Modern State Management: Beyond Redux—A Deep Dive into Architecture

9/12/2025

The real question is architecture, not library

I used Redux for years. It worked, but on some teams it came with too much ceremony for simple state updates.

Now I pick state tools based on architecture needs, not trend cycles. The hard part is not picking a library. The hard part is deciding what state belongs where.

What changed in practice

The biggest shift for me was moving from one giant store mindset to smaller, domain-shaped state.

  • Components subscribe to less data
  • Re-renders are easier to reason about
  • Teams can refactor one slice without touching everything

That change alone improved performance debugging and onboarding speed on larger apps.

A practical state split I use

I separate state into three buckets before writing code:

  1. Local UI state (modal open, input draft, tab index)
  2. Client app state (cross-screen preferences, wizard progress)
  3. Server state (API data, cache, loading/error lifecycle)

Rule: I do not force server state into client global stores if a query library can own it better.

Performance habits that actually moved numbers

  • Keep selectors/derived state small and explicit
  • Avoid broad subscriptions to large objects
  • Co-locate state with the feature unless reuse is proven
  • Profile real screens before introducing complex optimization

In one dashboard project, just narrowing subscriptions removed a lot of noisy re-renders without any framework change.

How I structure code so it stays maintainable

I organize state by domain, not by state-tool primitives.

  • `features/cart/state` owns cart state and hooks
  • `features/auth/state` owns auth state and hooks
  • UI code imports domain hooks, not internal atoms/store internals

This gives each feature a clean boundary and makes refactors less scary.

When teams get state wrong

  • Everything becomes global too early
  • Server and client state are mixed without clear ownership
  • Optimization is added before measurement
  • Feature teams bypass boundaries and read internals directly

I’ve made all four mistakes.
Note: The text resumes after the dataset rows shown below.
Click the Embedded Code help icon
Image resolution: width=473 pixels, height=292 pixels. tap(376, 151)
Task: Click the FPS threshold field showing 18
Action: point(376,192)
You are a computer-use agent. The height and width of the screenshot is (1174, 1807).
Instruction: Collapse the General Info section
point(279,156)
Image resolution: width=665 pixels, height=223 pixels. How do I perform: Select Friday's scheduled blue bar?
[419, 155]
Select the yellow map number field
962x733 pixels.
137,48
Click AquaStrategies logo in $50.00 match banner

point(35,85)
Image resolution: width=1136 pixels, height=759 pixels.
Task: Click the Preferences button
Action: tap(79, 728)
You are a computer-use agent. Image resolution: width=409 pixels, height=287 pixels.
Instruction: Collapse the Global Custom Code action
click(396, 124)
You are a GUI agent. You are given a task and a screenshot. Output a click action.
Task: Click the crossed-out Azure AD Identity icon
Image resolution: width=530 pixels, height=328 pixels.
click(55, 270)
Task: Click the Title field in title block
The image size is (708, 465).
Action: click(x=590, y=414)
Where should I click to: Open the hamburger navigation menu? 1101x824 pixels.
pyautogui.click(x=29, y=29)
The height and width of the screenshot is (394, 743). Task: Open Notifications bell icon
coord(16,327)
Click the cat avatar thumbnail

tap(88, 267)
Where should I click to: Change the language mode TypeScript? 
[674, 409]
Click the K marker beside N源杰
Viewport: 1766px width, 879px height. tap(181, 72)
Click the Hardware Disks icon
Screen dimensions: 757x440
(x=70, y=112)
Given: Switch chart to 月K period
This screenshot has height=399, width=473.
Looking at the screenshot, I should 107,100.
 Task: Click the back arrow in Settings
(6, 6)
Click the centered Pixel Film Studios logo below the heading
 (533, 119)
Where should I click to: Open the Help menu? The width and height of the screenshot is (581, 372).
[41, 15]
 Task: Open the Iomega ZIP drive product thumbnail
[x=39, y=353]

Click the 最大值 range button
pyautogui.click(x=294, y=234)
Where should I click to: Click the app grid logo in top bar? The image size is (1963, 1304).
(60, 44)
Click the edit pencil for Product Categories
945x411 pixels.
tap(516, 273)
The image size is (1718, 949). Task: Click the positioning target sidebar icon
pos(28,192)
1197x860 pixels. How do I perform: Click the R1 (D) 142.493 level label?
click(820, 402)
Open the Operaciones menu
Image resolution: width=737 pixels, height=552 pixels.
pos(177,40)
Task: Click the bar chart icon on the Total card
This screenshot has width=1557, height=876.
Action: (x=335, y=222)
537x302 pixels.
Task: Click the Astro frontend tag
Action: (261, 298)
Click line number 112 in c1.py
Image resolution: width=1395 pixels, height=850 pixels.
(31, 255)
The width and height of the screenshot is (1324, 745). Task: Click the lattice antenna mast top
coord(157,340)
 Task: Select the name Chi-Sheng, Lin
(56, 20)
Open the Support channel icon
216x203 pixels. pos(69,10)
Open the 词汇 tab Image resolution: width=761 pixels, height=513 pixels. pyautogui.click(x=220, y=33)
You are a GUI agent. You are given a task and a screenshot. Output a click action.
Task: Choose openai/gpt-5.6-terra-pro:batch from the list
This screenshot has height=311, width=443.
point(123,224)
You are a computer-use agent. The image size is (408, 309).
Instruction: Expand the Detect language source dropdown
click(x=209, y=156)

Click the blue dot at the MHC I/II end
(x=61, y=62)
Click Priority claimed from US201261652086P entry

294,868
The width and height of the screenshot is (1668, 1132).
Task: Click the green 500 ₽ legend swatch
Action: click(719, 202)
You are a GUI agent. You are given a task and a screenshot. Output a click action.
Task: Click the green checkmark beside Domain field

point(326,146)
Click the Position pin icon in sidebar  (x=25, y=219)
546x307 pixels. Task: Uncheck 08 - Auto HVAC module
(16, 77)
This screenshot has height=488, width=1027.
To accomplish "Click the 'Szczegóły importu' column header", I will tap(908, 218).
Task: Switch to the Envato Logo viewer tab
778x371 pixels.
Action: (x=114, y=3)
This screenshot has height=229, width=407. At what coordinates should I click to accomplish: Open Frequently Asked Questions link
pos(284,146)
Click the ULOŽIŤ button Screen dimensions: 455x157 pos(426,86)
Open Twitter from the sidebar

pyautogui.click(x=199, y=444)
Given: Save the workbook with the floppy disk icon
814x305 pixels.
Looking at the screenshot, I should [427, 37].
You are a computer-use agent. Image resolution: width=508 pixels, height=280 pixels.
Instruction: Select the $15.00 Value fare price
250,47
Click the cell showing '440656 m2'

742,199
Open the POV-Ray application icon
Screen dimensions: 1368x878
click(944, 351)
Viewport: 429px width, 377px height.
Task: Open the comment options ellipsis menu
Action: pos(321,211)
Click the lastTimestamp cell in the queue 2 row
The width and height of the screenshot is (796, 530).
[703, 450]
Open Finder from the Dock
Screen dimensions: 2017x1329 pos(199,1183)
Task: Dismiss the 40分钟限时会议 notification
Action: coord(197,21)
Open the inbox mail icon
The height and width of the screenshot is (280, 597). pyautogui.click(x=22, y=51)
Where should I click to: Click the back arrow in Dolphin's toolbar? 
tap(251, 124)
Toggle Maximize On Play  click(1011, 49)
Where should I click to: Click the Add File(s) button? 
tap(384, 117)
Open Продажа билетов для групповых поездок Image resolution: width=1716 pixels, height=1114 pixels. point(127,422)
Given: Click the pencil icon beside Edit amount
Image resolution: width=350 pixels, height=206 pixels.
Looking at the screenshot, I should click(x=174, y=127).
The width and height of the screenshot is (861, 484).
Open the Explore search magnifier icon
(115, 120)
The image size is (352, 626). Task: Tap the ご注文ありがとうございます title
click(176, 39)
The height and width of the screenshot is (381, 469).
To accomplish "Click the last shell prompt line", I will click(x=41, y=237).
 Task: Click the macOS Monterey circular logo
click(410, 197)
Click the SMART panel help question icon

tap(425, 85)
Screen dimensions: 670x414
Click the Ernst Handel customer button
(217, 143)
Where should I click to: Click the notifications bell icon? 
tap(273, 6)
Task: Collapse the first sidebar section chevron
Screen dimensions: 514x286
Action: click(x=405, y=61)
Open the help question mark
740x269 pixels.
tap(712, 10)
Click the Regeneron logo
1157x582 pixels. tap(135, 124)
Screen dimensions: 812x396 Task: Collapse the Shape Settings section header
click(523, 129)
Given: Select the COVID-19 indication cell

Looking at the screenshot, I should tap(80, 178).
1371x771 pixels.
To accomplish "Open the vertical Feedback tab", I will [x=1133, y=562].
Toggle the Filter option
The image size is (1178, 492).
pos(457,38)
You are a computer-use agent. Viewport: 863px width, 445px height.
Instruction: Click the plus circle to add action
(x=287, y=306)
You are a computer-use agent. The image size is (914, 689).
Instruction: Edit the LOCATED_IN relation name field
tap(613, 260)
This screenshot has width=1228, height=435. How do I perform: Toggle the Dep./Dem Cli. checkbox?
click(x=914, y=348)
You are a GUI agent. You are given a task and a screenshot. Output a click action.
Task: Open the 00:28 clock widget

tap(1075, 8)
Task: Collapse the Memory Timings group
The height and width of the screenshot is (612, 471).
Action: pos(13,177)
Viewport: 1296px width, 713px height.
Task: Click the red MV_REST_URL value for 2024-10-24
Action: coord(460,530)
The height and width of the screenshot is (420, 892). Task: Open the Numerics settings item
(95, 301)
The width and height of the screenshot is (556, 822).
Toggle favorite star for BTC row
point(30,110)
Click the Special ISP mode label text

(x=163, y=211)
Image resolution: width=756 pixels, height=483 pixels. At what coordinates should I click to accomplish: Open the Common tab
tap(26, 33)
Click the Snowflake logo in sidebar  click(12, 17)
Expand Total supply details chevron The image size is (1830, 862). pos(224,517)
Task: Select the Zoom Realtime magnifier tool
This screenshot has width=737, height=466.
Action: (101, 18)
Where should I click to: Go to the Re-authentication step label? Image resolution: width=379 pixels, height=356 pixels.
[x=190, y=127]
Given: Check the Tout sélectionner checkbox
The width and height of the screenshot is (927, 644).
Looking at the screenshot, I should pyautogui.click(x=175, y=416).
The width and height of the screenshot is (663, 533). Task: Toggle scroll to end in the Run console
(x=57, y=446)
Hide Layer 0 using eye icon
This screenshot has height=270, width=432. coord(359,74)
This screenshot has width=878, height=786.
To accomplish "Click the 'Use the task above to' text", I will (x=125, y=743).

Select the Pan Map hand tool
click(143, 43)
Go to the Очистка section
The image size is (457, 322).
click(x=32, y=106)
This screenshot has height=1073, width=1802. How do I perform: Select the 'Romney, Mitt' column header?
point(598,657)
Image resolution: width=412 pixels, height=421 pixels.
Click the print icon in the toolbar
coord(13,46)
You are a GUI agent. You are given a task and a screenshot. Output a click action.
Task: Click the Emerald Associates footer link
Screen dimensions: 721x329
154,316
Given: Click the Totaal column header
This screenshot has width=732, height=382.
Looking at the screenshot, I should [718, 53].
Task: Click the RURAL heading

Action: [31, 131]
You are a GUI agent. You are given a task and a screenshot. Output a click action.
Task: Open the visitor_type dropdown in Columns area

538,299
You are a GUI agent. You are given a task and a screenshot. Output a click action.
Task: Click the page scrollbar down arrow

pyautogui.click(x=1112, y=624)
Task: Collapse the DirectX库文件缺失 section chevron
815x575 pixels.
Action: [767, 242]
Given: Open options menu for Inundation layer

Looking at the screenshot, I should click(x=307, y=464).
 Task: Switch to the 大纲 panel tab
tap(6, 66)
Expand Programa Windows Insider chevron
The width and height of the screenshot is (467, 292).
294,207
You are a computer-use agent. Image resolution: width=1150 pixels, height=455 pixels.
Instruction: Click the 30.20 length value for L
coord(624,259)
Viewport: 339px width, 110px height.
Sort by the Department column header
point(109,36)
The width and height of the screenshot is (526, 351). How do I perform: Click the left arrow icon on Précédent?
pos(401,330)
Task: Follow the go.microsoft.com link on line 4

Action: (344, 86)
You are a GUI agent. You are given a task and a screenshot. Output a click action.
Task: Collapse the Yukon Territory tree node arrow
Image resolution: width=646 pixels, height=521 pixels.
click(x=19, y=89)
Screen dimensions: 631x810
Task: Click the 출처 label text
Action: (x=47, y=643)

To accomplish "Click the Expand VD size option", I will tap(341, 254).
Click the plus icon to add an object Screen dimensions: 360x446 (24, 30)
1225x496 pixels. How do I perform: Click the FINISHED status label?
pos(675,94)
Each one slows delivery later.

What I’d do differently if restarting

  • Start with a clear state taxonomy on day one
  • Use query libraries for server state from the start
  • Document domain boundaries early
  • Treat global state as expensive, not default

Closing checklist

  • Can I explain why each state slice is local vs global?
  • Is server state owned by the right tool?
  • Do components subscribe only to what they need?
  • Can a new engineer find state ownership quickly?

If yes, your state layer will scale better than the average "just pick a library" setup.